:: Source data ::

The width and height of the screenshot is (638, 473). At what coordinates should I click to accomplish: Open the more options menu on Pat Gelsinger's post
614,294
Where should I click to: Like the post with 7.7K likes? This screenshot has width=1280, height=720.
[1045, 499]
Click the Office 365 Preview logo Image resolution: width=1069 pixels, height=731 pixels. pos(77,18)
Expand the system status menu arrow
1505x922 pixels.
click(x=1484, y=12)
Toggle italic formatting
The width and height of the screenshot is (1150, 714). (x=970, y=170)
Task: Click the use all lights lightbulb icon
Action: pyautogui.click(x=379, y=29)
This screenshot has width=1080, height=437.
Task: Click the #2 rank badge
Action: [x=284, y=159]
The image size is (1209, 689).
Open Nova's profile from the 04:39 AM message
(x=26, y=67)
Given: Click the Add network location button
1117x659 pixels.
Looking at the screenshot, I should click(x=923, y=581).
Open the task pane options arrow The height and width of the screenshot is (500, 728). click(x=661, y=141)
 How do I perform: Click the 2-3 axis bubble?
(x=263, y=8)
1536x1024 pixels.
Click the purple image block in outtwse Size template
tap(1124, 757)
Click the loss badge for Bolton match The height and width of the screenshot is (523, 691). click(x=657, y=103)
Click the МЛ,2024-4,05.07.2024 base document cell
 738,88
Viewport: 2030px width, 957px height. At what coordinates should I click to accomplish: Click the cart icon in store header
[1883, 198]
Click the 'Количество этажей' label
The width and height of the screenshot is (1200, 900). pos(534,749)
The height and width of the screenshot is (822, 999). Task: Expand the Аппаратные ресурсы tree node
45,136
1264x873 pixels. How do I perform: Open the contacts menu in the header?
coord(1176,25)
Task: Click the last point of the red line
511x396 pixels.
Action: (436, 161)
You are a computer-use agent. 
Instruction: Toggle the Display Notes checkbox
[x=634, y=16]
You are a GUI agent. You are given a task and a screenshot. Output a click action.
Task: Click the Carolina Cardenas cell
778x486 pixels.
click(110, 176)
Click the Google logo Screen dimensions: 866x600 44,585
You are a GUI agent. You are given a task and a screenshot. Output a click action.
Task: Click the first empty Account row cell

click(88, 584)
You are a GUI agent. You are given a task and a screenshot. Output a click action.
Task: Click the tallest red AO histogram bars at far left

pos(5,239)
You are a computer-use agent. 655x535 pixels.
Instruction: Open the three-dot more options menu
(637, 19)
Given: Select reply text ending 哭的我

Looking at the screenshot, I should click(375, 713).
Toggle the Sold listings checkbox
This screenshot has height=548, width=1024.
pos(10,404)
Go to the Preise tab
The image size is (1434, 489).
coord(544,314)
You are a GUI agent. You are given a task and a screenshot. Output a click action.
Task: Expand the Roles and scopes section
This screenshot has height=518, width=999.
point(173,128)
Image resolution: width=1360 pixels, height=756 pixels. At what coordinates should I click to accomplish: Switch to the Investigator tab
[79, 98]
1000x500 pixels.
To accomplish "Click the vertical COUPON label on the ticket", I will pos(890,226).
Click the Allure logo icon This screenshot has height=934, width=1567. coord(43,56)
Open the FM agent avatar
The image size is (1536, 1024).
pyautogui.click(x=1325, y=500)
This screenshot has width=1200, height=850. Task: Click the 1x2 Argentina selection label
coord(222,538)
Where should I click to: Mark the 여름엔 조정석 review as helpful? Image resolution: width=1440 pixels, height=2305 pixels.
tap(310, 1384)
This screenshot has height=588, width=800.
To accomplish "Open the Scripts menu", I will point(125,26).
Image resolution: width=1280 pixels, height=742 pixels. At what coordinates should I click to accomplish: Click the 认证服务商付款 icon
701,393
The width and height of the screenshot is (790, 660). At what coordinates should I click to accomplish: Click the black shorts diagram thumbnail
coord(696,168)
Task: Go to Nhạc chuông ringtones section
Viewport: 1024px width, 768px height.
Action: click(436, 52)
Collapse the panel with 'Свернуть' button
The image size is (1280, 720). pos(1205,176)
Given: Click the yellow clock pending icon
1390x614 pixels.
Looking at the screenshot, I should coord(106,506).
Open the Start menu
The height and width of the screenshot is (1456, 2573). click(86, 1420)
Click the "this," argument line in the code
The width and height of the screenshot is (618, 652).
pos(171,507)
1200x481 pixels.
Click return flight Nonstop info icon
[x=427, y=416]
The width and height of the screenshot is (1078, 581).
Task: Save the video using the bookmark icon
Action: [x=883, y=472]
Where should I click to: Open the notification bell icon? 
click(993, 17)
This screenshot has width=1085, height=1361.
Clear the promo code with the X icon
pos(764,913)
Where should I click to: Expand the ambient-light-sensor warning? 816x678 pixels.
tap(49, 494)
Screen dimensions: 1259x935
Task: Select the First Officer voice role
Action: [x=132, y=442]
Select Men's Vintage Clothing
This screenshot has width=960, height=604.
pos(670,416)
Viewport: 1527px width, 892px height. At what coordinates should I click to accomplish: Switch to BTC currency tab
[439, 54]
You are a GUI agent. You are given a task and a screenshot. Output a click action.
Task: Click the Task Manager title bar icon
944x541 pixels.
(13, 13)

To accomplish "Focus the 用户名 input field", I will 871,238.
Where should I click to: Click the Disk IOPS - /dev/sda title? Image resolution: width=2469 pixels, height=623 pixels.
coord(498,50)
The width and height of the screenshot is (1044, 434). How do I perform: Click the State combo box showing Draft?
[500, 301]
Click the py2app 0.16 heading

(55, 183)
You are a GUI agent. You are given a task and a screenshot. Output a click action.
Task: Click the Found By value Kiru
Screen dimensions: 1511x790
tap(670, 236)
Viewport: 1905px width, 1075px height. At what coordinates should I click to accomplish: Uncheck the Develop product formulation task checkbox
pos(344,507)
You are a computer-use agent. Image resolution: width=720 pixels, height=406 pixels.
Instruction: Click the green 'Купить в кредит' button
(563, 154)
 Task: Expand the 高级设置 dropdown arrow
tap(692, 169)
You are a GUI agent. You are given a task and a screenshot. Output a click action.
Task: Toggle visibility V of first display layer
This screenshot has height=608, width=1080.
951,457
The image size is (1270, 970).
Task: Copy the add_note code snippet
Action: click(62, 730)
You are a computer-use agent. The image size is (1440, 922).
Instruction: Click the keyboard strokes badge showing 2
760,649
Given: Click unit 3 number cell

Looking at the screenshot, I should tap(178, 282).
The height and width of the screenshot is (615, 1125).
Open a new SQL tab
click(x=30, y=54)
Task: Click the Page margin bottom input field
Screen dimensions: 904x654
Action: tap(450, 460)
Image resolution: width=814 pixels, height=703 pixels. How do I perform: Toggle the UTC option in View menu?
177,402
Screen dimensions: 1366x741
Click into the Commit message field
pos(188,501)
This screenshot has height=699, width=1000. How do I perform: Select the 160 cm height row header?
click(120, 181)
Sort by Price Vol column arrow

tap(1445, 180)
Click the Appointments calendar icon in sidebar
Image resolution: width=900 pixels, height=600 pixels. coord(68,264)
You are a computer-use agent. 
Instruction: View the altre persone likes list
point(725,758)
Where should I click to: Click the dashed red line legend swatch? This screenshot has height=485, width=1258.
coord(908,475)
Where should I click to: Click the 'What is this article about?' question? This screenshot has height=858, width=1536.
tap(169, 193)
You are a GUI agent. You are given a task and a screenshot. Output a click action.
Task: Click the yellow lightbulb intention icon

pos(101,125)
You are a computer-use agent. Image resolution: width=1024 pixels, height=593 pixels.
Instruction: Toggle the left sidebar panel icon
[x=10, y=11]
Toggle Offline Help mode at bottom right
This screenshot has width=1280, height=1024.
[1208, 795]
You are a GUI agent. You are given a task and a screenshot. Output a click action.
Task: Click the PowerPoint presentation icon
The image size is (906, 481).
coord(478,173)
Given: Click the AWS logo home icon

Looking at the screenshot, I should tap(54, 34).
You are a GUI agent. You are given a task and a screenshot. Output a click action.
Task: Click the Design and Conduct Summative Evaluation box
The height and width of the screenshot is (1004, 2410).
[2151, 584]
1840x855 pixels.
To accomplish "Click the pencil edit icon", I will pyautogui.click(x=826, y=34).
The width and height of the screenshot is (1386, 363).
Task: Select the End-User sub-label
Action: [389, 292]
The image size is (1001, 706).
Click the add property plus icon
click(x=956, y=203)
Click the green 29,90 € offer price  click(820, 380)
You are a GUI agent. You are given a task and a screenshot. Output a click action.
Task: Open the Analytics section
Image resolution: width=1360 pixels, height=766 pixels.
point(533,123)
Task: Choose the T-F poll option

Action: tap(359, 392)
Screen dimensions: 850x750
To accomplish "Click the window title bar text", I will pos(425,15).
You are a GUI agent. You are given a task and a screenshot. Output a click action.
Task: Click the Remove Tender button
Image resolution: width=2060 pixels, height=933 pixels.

:::

◆ Try it: Only lines with the word "input" are wanted, so copy each one from the records.

◆ Response area:
To accomplish "Focus the 用户名 input field", I will 871,238.
Task: Click the Page margin bottom input field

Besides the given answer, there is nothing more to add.